Being from California, I was so unprepared for fall and winter weather in more northern climate. As we got off the plane in London, I quickly opened my suitcase and put on another pair of pants over the ones I had on, added another shirt and two pair of socks. One of the first things I bought was a second hand fur coat that I wore all winter and finally gave away when I returned to California some four or five months later.
I began singing in a pub in Norwich called The Jolly Butcher. It was run by a woman we called “Black Anna”. She wasn’t black, but she always wore black because she was in life long mourning over all the soldiers she said a final good-bye to during World War II. She learned to sing all the old blues songs and standards from the American soldiers she knew during the war years. Her pub was a popular hangout for college students and old timers during the time I was there. Sometimes we’d have special luncheons and Anna would make us mushy peas and lamb stew with mint sauce.
I stayed with a combination of American and English students at an old farmhouse in Scoulton. We cooked vegetarian Indian style food together and hung out in various pubs throughout the English countryside.
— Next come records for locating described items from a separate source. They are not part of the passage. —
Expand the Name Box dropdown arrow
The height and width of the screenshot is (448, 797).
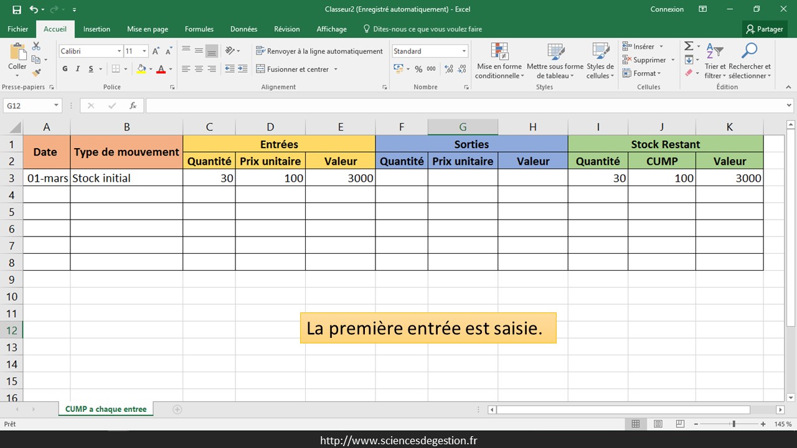[x=56, y=106]
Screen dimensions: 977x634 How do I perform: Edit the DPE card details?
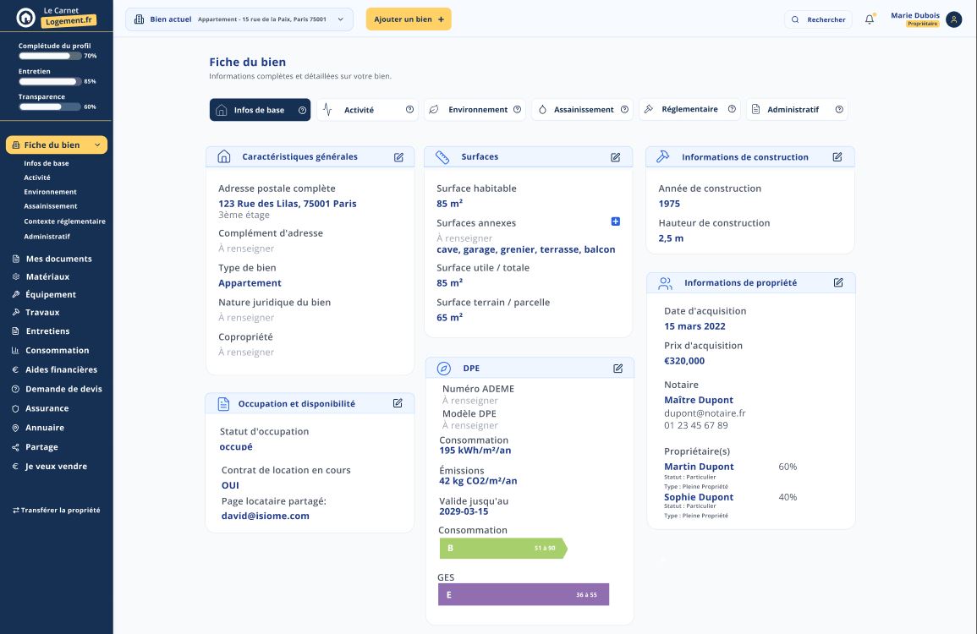coord(617,369)
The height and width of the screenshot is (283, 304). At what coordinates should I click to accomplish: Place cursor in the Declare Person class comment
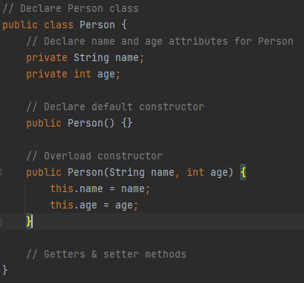71,9
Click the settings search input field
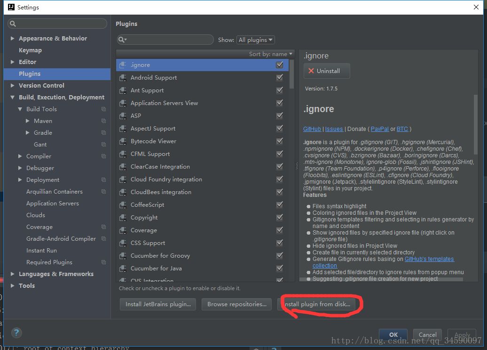The width and height of the screenshot is (487, 350). tap(57, 24)
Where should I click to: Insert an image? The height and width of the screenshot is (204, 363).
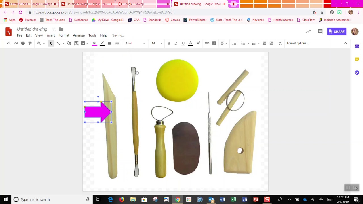point(83,43)
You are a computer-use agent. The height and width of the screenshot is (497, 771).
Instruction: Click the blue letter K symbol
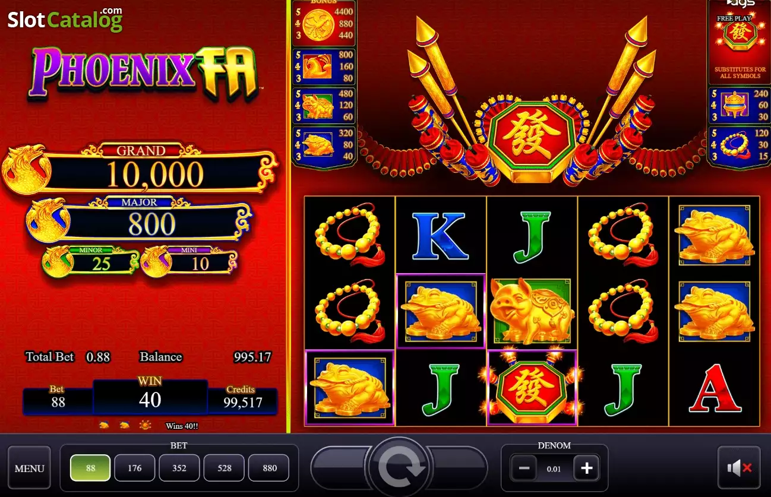click(440, 236)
We did the tours of the major castles and museums and froze our asses off.
We lived in the middle of a sugar beet fields where each little town had a quaint little bridge, a quaint little graveyard, and a quaint little green, and a quaint little pub. chocolate shop, tobacco shop, and a fish and chips place. We called the fish and chips “How to make tracing paper” in fake English accents. The fish was wrapped in old newspaper and the grease turned it translucent – hence- “tracing paper”.
One town had a hamburger place. They served canned hamburgers with tomato sauce (ketchup), chips (French fries), and baked bean and butter sandwiches. We got the air let out of our tires there once for being boisterous Americans by a group of “tuffs”. We laughed about it. Witnessed our “ugly American” behavior and were thankful they didn’t slash the tires like they might have back home.
We learned that bathing was not something to be taken for granted as we had to buy coal to stoke the water heater in order to take a bath in a really cold bathroom upstairs with no lights – only a candle. A guy named Cory and I shared a bath one night and we were so dirty that we had to change the water twice. We had fun splashing and singing at the top of our lungs completely disrupting the entire house.
We seriously did not bathe much while we were there. It was so cold that you didn’t want to undress. We just washed up a little here and there in bits and pieces. My habit is to bathe or shower everyday, so this was quite a change for me. They also had wax paper for toilet paper…very weird!
We walked and walked and took the bus. We celebrated Thanksgiving inviting the Brits to dine with us and we had a huge Christmas feast together. We drank beer and laughed and sang…and froze our asses off.
About three months later… just when the weather was beginning to spring, I came home alone. Landed in NYC with $17, stuck out my thumb, and made it home to California in three and a half days. Half of that time was spent in Texas.